An optional extra for the Canon EOS D30 is its portrait grip, which also doubles as a way of doubling the camera's battery life. Seen above from the front, the portrait grip is connected to the camera by way of the tripod socket. With the battery chamber cover removed, the "dummy battery" protruding from the top right of the portrait grip extends into the D30's battery chamber, allowing the battery contacts to be extended through to the grip's own battery chambers. The shutter button is just visible on the lower right corner of the portrait grip, and also visible is a knurled dial which is used to screw/unscrew the screw on the top of the portrait grip into the D30's tripod socket.

On the back of the portrait grip, we see the dual battery chambers, and the other side of the dial for locking/unlocking the portrait grip to the camera. There's also a slide switch which opens the battery compartment. At bottom right are duplicate controls for the AE/AF and focus zone selector buttons.

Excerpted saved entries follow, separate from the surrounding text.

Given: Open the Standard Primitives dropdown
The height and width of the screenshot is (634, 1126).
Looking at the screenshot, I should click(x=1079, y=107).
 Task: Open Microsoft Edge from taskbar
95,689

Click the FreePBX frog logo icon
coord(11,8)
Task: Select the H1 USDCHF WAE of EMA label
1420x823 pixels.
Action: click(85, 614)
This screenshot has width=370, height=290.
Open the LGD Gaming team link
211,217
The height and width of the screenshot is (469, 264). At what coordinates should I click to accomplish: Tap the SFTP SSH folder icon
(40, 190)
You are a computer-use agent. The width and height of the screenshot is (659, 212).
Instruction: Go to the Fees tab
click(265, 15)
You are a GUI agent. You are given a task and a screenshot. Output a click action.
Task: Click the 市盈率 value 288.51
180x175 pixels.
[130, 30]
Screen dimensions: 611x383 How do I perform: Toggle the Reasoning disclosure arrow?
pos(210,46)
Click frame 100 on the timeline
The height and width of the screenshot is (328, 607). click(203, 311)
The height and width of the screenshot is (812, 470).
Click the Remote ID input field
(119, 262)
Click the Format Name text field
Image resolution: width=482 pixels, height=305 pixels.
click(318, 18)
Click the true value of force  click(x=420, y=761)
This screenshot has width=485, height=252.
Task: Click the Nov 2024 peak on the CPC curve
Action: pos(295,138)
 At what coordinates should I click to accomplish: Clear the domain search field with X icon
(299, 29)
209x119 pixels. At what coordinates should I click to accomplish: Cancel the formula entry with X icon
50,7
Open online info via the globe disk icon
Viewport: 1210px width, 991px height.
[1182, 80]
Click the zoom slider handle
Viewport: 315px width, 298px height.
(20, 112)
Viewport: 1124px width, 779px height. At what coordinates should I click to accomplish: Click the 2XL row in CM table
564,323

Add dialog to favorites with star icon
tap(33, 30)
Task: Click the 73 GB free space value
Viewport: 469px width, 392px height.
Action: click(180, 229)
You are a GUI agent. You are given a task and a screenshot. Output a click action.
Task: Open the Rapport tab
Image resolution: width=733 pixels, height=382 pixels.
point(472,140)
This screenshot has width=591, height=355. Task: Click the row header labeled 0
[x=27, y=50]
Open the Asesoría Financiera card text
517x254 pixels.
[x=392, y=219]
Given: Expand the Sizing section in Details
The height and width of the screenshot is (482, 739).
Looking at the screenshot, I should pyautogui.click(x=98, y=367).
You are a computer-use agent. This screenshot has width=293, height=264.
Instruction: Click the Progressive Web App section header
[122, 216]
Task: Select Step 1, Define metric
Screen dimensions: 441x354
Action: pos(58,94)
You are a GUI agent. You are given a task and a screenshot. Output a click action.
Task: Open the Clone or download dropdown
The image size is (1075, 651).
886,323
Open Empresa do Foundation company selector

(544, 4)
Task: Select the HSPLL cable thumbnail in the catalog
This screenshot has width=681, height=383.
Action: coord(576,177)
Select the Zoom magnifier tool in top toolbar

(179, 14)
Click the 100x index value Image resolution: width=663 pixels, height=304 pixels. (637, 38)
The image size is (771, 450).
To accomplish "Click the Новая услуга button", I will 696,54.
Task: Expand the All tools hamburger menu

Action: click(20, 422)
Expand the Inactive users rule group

Finally, on the bottom of the portrait grip we see a metal tripod thread, allowing the camera to be tripod-mounted even when the portrait grip is being used. There's also another metal neckstrap eyelet recessed into the base of the portrait grip, allowing the camera to be hung around your neck portrait-style (a nice touch, we think!) The shutter button and a duplicated main dial are to be found on the bottom right corner of the portrait grip, and just above and to the right of these, tucked safely away on the inside of the bulge below the dummy battery is a switch which can be used to disable the controls on the portrait grip (which you'll find very useful the first time you leave the grip attached to the camera and revert to landscape shooting — were it not for this switch, you'd be driving yourself nuts taking photos of people's waists every time you bumped the shutter button on something!)